With mindful speech and listening, you’ll be able to communicate more effectively and heal wounds caused by the words you’ve spoken to one another.
3. Craving and addiction: Mindful indulging
Addiction and other addiction-like behaviors can be very damaging over time. That’s because these behaviors tend to grow and affect more areas of our life as time goes on. Examples of this could be indulging in food or another unhealthy behavior for emotional reasons or any form of addiction.
Below is a simple mindfulness practice for helping deal with addiction and similar behaviors. Keep in mind that this practice is a bit different from the others and needs to be used carefully:
- Be fully present for the craving: As you feel the craving coming on, enter the experience with your full awareness. From the point you notice it start to come on until the point that it ceases pay attention to what goes on in your body and mind.

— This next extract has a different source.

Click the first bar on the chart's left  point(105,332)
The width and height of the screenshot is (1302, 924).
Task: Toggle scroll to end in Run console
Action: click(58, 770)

Self-awareness is key here.
- Be fully present for the feeding of the craving: If your craving is sugary foods and you have a problem with eating when your emotional and gaining unhealthy amounts of weight, give your body and mind what it wants and notice what thoughts, feelings, and sensations arise as you feed the addiction or craving.
- What did you find?: Throughout the course of this exercise, certain insights are likely to arise. A feeling or emotion you didn’t expect or a collection of thoughts that gives you insight into what you’re telling yourself as the craving arises and as you feed it. If you eat when you’re emotional maybe notice a pattern of negative self-destructing thoughts arise along with the behavior. With this, you know to counter the behavior as it arises with a positive mantra that can, over time, help fight off the behavior and heal it.
How you use these practices and what works best is ultimately up to you. But one thing is for certain– with greater self-awareness and the healing power of mindfulness practices we can take control of the situation and begin to live our life with greater peace and balance.